[Records excerpted from a collection]
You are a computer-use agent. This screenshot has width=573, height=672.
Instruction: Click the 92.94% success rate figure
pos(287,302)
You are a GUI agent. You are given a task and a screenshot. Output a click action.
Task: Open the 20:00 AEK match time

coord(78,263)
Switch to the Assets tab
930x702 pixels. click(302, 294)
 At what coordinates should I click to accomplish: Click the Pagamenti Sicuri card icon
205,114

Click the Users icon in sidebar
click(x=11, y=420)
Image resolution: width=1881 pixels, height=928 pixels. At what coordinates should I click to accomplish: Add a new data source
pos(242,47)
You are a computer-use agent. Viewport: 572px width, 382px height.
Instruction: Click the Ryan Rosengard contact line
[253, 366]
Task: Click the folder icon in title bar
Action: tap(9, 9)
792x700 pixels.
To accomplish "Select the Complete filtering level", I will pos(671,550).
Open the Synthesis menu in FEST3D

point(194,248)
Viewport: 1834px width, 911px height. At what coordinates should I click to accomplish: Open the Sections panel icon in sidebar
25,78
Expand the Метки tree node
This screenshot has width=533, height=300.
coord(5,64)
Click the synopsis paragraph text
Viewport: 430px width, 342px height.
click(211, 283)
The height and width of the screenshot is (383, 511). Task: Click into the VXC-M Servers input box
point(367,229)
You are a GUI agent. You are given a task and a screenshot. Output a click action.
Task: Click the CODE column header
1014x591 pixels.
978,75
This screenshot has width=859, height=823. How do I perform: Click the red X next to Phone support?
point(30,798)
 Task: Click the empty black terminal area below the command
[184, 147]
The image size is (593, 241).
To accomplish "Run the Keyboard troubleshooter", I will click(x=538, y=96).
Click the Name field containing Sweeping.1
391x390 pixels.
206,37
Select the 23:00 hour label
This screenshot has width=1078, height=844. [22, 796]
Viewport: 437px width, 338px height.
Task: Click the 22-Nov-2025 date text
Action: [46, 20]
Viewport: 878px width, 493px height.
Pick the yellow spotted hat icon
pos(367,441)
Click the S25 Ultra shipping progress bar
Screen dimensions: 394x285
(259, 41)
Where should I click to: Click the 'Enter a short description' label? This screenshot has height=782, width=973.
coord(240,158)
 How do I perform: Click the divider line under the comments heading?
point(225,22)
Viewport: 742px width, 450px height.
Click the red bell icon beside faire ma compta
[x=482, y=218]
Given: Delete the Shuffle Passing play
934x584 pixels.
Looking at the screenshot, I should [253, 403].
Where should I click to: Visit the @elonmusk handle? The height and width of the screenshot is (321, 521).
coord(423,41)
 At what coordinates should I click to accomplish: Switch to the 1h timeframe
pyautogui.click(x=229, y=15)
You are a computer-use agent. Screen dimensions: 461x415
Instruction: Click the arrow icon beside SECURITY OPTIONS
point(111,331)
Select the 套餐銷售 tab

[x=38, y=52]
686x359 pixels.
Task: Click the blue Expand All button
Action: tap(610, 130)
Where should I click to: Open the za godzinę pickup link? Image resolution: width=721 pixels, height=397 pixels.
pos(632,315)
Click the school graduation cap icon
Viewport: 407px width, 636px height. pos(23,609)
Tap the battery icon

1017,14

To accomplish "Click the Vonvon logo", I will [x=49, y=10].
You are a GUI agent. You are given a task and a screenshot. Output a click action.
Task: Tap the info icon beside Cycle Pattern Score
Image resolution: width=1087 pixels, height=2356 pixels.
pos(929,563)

> **TRY IT**
Exactly and only the lines from the one containing "Image resolution: width=1087" to the end of the entries above are to be written out.

> **WRITTEN RESPONSE**
Image resolution: width=1087 pixels, height=2356 pixels.
pos(929,563)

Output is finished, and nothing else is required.